About this task.
A complete answer includes every line below with the word "computer".

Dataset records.
Content starts
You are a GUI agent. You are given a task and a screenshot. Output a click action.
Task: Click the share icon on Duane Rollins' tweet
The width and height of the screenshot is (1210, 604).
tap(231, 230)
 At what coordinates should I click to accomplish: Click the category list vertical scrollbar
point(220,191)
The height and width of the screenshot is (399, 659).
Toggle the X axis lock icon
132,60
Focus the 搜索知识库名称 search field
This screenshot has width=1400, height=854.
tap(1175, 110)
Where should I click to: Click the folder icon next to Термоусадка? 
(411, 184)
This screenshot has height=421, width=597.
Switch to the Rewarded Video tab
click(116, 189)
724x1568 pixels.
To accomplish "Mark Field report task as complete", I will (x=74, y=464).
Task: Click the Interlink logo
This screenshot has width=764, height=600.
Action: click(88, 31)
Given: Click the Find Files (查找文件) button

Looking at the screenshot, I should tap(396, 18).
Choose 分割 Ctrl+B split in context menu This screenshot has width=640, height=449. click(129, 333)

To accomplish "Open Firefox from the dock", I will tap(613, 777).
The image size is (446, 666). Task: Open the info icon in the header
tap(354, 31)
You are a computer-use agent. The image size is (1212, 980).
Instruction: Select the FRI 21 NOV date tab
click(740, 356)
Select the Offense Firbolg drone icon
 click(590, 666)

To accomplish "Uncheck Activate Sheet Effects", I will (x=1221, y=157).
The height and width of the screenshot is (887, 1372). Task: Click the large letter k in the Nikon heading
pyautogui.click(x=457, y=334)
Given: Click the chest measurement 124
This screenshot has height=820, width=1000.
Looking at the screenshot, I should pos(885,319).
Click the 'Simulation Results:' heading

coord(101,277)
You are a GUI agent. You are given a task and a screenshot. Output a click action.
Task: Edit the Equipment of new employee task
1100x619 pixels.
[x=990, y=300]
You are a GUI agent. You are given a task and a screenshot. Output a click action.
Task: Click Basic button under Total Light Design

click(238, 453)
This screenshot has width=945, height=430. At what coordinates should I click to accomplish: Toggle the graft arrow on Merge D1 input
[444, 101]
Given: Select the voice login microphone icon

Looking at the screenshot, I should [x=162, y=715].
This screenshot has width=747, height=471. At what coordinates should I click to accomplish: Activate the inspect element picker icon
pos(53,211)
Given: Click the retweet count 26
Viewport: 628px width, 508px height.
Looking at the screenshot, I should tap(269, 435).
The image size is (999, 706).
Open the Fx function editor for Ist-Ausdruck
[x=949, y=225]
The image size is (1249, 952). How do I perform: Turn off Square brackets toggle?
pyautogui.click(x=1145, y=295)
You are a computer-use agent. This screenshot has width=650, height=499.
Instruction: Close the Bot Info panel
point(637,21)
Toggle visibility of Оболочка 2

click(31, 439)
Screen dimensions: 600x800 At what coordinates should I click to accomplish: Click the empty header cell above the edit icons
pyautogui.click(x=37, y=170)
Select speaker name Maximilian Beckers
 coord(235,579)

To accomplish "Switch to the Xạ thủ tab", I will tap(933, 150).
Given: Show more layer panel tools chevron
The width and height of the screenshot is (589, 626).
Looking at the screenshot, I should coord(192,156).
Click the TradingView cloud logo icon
Content ends
Response.
You are a computer-use agent. The image size is (1212, 980).
You are a computer-use agent. This screenshot has width=650, height=499.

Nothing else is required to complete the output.